## Written problem
Rewrite the records below, replacing "Task" with "Goal" wherever it occurs and leaving everything else unchanged.

## Stored records

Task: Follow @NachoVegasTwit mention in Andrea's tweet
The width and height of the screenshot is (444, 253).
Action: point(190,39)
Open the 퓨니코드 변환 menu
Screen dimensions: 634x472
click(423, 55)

## Full output
Goal: Follow @NachoVegasTwit mention in Andrea's tweet
The width and height of the screenshot is (444, 253).
Action: point(190,39)
Open the 퓨니코드 변환 menu
Screen dimensions: 634x472
click(423, 55)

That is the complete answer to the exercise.